Thomas Nicholson is the Senior Technical Advisor at the Office of Nuclear Regulatory research in the US Nuclear Regulatory Commission.
Vyacheslav Shestopalov is an academician in Geology and Mineralogy at the National Academy of Sciences of Ukraine (NASU) and is the Director of Radio-Environmental Center of NAS of Ukraine. He is also the Deputy Director for Science at the Institute of Geological Sciences in NASU. His current research focuses on the evaluation of protectability and vulnerability of major drinking groundwater horizons within northwestern part of the Dnieper artesian basin in Russia.

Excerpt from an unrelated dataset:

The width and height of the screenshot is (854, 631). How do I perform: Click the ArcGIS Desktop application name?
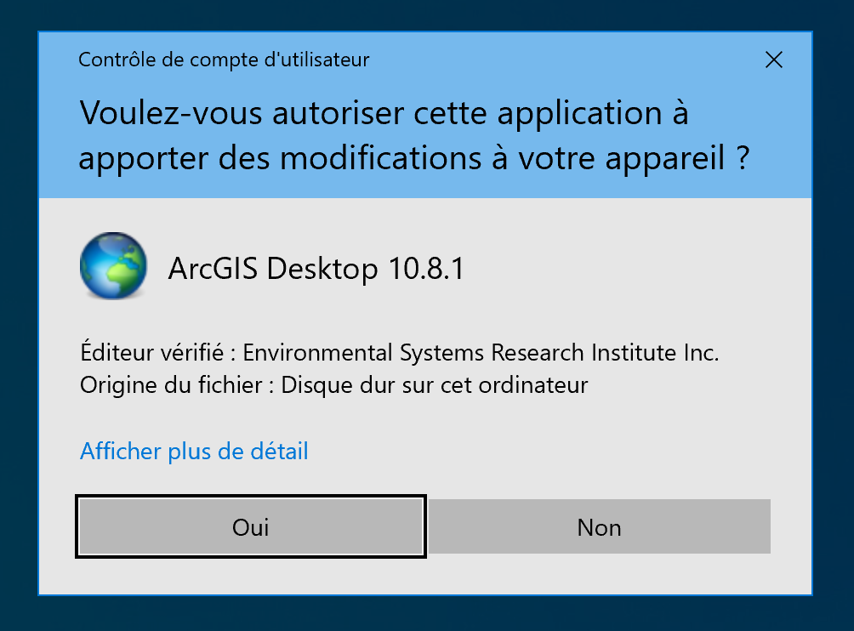point(273,269)
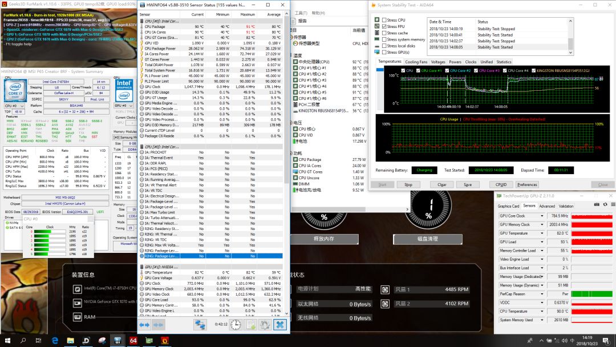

Alexander Bohuslavsky is the Director of Radioecological Centre, National Academy of Sciences of Ukraine and the Deputy Director of the Institute of Geological Sciences, National Academy of Sciences of Ukraine. He is a member of the American Institute of Hydrology (AIH), Hydrotechnical Section of Scientific-Technical Council of Ministry of Energetics of Ukraine, and he also serves on the permanent Commission on Minimisation of Consequences of Chernobyl Accident, and on the Presidium of National Academy of Sciences of Ukraine as the Vice-Chairman.
Vladimir Bublias is a Senior Scientist in Hydrogeology at the Radioecological Center in the National Academy of Sciences of Ukraine.